After the first procedure, there were dramatic improvements in the severity of my symptoms. However, after 6 days the symptoms came roaring back. Subsequent MRV and ultrasound testing proved that the treated areas had re-stenosis.

After the second procedure, because it was done in an extremely conservative approach, there were only two improvements. My blood pressure, which had been trending upwards, dropped by 50 points. The constant (and I mean for nearly twenty years!) outward pressure from the top of my neck had vanished. These two improvements have lasted since last June.
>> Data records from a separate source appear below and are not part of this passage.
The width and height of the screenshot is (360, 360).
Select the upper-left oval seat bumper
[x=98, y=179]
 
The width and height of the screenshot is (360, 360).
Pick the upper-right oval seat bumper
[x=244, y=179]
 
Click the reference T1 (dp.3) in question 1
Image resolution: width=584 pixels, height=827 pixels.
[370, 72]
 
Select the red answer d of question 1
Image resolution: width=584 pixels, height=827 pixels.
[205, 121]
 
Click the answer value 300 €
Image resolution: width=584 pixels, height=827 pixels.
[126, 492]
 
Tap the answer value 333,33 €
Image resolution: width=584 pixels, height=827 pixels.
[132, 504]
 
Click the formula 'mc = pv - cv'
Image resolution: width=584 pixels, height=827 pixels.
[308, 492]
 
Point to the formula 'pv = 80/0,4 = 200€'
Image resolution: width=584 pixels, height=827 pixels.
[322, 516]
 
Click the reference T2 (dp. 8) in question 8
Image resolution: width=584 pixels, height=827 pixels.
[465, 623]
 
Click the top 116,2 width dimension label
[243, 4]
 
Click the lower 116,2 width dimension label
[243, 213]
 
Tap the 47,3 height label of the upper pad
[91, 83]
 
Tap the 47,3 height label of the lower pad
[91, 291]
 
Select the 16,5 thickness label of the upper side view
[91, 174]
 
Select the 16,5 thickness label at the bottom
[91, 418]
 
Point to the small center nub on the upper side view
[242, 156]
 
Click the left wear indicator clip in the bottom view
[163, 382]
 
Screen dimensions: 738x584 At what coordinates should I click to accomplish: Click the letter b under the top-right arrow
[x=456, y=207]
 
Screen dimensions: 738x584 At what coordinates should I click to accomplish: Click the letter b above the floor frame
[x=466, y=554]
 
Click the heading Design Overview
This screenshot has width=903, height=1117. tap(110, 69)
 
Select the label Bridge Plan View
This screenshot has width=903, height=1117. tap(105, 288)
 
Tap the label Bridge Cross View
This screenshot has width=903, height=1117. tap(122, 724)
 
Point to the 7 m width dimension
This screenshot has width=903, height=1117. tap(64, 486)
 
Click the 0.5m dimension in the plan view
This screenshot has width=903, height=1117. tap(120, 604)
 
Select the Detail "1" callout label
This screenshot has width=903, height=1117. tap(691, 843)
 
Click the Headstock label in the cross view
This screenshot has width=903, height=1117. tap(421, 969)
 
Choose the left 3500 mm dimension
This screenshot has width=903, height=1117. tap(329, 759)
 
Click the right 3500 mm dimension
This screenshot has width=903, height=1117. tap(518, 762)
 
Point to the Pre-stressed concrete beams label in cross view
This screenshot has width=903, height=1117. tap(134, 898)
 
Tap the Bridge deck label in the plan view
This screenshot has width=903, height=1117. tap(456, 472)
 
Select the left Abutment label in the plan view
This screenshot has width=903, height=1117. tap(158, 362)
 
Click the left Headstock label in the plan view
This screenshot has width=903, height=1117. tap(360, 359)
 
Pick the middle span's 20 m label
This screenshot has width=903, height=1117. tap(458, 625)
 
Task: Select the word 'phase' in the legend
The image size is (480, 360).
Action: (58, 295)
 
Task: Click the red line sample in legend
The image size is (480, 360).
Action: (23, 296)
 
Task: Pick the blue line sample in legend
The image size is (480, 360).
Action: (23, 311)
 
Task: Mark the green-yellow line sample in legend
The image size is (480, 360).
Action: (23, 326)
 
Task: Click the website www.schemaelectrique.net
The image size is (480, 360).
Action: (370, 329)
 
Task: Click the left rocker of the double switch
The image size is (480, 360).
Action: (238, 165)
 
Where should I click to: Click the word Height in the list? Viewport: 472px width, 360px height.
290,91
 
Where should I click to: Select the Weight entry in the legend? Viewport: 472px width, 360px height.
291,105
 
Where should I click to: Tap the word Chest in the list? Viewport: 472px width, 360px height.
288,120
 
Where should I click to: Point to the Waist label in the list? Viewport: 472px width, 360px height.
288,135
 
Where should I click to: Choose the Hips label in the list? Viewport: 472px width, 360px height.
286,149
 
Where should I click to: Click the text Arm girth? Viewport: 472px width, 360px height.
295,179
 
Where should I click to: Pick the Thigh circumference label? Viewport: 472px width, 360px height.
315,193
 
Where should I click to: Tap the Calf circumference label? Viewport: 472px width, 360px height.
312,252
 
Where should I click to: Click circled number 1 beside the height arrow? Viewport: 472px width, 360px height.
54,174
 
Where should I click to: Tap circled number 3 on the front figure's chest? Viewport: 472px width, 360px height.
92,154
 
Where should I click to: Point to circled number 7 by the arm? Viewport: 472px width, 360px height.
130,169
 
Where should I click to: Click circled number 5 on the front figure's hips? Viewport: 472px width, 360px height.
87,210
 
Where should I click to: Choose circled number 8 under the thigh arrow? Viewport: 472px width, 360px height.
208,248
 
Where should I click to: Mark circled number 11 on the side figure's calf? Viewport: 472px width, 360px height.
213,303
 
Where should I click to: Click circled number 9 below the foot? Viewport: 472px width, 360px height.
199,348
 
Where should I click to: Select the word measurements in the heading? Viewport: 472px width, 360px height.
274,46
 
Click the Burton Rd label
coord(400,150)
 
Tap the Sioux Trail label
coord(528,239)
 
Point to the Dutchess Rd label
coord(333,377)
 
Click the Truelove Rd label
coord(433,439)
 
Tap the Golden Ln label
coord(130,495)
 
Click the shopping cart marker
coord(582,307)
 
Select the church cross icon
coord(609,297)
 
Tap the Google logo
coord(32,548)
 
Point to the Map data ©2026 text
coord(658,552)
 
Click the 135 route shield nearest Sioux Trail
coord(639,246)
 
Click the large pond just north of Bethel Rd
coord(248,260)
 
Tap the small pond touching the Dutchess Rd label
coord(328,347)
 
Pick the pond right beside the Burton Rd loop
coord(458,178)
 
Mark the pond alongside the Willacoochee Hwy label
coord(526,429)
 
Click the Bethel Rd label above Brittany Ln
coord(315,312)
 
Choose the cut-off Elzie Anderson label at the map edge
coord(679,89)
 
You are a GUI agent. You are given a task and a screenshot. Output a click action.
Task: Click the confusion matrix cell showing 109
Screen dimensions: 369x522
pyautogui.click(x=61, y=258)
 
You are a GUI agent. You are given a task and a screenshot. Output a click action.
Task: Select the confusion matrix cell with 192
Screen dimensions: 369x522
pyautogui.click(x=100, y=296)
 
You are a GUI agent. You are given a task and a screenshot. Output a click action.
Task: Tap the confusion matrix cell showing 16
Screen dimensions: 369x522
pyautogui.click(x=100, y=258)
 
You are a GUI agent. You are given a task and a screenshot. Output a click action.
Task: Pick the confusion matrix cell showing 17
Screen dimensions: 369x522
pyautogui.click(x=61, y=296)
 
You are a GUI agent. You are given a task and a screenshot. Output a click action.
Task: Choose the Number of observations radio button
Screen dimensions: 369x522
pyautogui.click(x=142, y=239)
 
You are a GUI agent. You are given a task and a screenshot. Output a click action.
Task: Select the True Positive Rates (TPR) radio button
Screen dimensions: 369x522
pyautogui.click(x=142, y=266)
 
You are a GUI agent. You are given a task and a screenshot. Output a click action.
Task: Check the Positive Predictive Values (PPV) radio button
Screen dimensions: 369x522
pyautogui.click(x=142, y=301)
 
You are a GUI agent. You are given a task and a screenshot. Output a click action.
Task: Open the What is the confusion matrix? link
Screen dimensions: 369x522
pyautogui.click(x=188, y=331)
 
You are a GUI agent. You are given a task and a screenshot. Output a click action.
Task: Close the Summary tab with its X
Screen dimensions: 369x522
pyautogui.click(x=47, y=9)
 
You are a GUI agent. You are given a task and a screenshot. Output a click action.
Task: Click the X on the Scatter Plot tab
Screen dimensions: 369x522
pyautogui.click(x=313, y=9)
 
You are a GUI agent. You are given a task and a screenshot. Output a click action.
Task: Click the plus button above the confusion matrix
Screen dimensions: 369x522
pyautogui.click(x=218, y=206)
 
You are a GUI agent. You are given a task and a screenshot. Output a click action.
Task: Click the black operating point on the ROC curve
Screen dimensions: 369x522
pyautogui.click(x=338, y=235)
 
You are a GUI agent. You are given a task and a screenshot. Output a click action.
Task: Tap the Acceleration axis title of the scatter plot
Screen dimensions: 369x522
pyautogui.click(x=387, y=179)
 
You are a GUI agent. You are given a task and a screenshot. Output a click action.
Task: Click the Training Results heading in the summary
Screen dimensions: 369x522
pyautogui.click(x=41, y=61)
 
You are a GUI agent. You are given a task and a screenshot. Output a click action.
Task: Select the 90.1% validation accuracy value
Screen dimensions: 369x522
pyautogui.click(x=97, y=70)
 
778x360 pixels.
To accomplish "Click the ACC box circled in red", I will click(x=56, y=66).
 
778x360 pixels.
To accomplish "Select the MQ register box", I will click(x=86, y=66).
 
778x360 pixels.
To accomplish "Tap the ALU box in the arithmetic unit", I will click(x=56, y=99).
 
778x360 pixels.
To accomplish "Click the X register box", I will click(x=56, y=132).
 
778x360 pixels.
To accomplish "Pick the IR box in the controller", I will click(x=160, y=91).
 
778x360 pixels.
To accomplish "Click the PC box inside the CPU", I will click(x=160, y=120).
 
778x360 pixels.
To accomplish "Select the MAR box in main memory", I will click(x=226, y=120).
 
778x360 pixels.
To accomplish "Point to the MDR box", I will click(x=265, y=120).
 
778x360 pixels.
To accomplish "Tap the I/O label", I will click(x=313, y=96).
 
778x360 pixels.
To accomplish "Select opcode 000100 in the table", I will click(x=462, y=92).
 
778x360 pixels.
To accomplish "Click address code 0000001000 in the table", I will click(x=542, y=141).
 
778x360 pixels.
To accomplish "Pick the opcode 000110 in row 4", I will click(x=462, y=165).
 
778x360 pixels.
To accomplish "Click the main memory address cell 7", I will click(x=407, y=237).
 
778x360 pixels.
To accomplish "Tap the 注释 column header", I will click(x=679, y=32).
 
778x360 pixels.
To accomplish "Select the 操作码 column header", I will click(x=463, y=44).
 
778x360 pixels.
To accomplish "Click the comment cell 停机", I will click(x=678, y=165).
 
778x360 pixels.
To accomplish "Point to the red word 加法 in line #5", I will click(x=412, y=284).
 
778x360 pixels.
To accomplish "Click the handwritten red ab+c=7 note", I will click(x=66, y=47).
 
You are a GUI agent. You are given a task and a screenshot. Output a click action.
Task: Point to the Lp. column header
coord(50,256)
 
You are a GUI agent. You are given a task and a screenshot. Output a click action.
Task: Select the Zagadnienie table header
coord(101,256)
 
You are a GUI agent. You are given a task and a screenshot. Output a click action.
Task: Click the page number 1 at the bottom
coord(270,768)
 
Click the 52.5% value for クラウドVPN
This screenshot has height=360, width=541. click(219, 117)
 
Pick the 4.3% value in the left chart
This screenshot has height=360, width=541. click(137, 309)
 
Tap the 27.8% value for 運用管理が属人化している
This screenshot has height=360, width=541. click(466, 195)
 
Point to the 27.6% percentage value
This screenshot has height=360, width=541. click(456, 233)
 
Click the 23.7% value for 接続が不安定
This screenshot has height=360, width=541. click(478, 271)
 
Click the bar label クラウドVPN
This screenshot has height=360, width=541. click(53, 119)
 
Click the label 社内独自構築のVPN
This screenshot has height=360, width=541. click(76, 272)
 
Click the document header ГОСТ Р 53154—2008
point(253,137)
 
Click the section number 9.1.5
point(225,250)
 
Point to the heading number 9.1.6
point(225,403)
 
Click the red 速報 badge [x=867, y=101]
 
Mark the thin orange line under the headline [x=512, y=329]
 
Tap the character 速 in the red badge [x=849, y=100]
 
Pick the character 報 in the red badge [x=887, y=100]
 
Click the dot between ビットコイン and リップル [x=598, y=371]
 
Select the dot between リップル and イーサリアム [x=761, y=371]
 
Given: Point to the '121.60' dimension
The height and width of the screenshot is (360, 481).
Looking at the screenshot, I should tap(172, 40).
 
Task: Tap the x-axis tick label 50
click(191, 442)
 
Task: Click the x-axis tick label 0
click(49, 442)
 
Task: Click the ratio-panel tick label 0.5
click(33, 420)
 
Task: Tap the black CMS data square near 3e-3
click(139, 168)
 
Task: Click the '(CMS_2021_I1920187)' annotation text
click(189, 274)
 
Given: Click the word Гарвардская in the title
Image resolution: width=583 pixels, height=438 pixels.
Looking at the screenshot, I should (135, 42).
The improvements after my third procedure are posted above in this thread. There continues to be more gradual improvements. And just as importantly, nothing has gotten worse. I just donated a pint of whole blood this Tuesday, and the blood pressure readings were 132/86 which represents a phenomenal improvement from the second pre-op (220/102).

I am scheduled for a "Zamboni" ultrasound on March 21st for my first follow-up exam at Dr. Makris' clinic.

If anyone has questions they would like asked, perhaps I will be able to do it at that time.

Donnchadh
Is there a specific protocol that needs to be followed in a follow-up ultrasound? I've done alot of research but I've never found a definitive answer.

My darling man had his procedure done, in Albany, in September. Brief improvements quickly disappeared. He had a follow-up ultrasound, locally (Iowa) in December. He didn't mention CCSVI to the technician, and was told by the tech that his veins are open.

Is it possible that he's restenosed and the ultrasound wasn't done properly? When I suggested that to him he didn't think I was right. He just believes if they said the veins are open, the procedure just didn't work for him.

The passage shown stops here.